A ditadura do mercado é menos danosa para as Artes Visuais que a ditadura da elite capitalista.
Sou mesmo um sortudo! Estava na semana passada em Brasília e vi uma foto linda, bem emblemática e que pode servir para uma reflexão sobre essa discussão. Na foto, Niemeyer aparece no hotel projetado e onde se hospedou, detalhe, ele fez questão de aparecer na foto, em sua homenagem, ao lado de funcionários do hotel, camareiras, cozinheiras, garçons, porteiros e etc., ou seja, o lado humano do hotel, o funcionamento do hotel que depende de gente que, infelizmente, não tem a menor condição de dar suporte educacional de igual monta a um menino de classe média. Acho que podemos transferir essa imagem à questão dos pixadores, não necessariamente a essa menina presa, mas sim do universo dinâmico que envolve a questão dessa expressão. Como bem disse Claudio Lembo, durante a histeria que tomou conta da elite paulista, quando dos ataques do PCC em que ele apontou que culpa pela explosão daquela panela de pressão era da elite branca, a mesma que está dando petís em programas colunáveis, aquela turminha do "Cansei", que usou todo o seu conceito de desumanidade para fazer política golpista com as famílias das vítimas da tragédia do com o avião da TAM.
Pois bem, antes de pensarmos dessa forma tão proprietária desse espaço público que, já já, copiará os condomínios luxuosos do Brasil zona sul e o envolverá com uma cerca elétrica com aquelas múltiplas caveirinhas iguais as dos caveirões que invadem as favelas no Rio e que contam com o aval cinematográfico do jornal nacional, com direito até a premiação de jornalismo.

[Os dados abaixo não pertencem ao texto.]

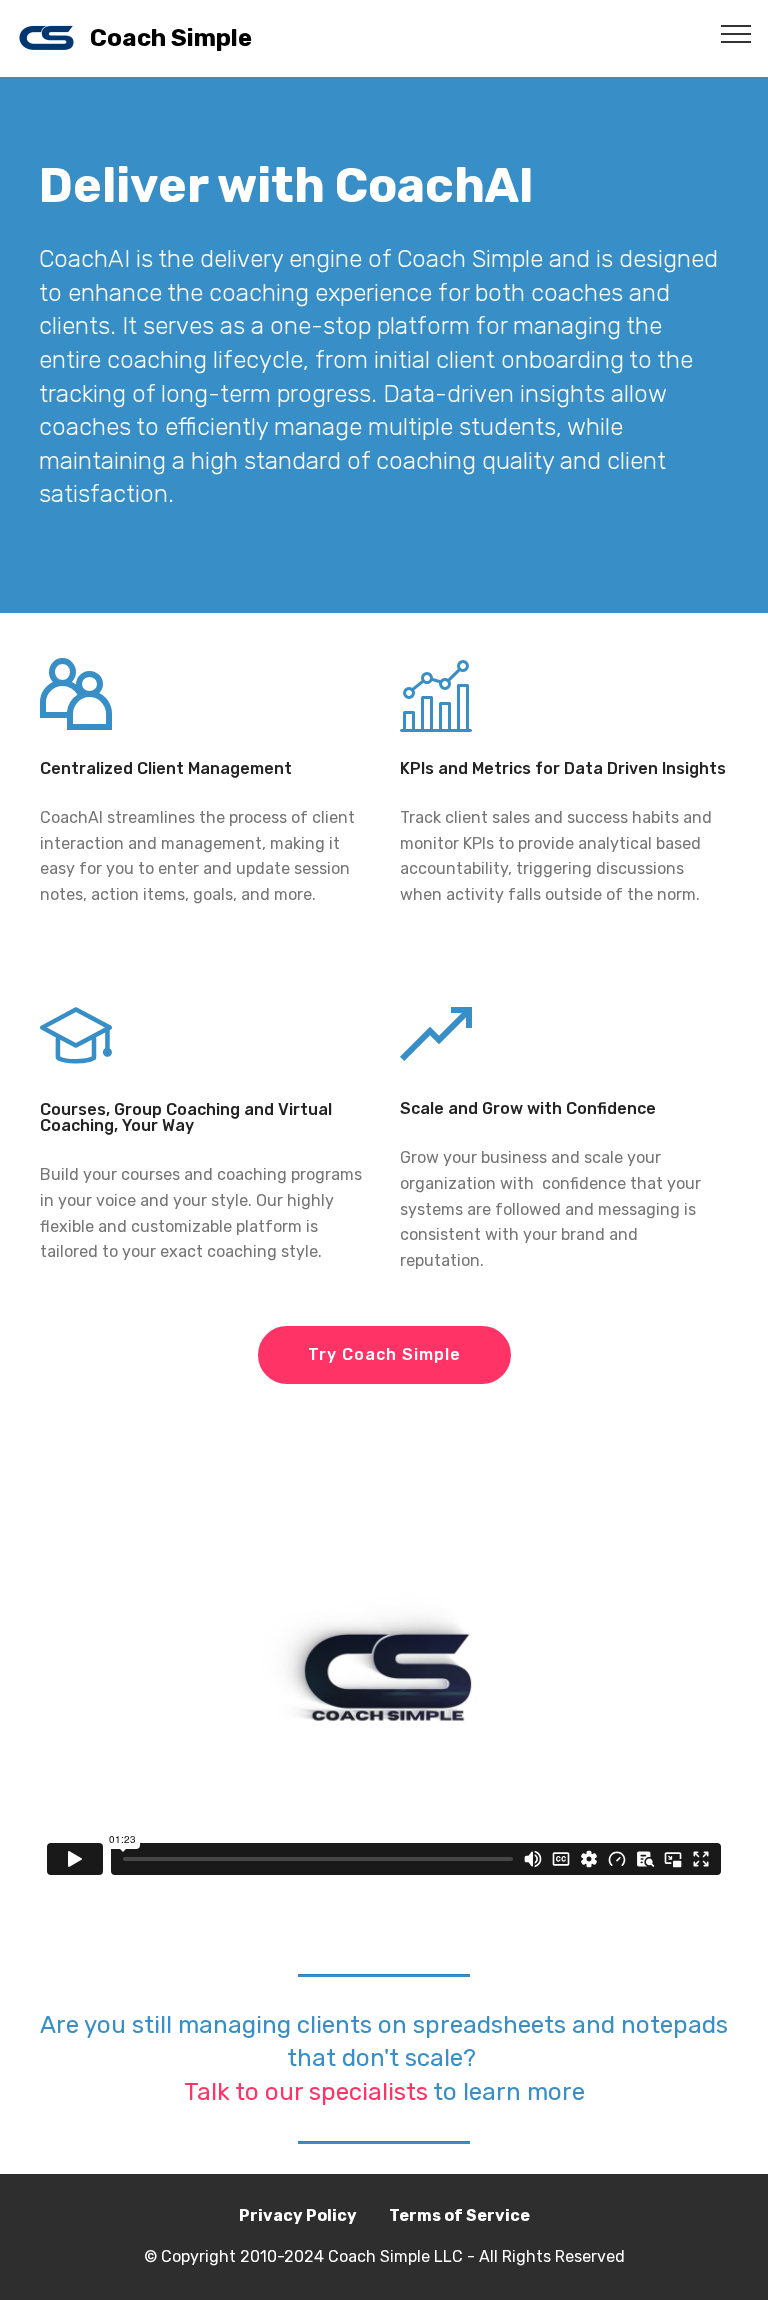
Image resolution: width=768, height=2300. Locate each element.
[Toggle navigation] (736, 33)
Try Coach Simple (384, 1354)
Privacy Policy (298, 2215)
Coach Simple (171, 38)
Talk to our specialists (306, 2092)
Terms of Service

Antes, porém, é bom que se lembrem, que aquele espaço, assim como toda São Paulo, foi feito por mãos humanas, não pelo bradado capital de Febraban ou Fiesp. Carrinho por carrinho, tijolo por tijolo, cimento asfáltico com pixe fervendo e derretido de bóias-frias operários mal remunerados que sequer podem dar moradias dignas a seus filhos, que a São Paulo da grana da avenida Paulista, do centro financeiro não quer falar da grandiosidade dessa mão-de-obra, a mesma que ergueu o prédio das muitas bienais vazias ou cheias, não importa, o que importa é que o filho daqueles operários que ergueram o monumento artístico jamais farão parte do universo social dos frequentadores do, agredido, "patrimônio público", público de quem? De quem se acha dono ou de quem o ergueu? Ou será que se jogarmos dinheiro no chão ele terá efeito de semente? Acordemos para a nossa realidade!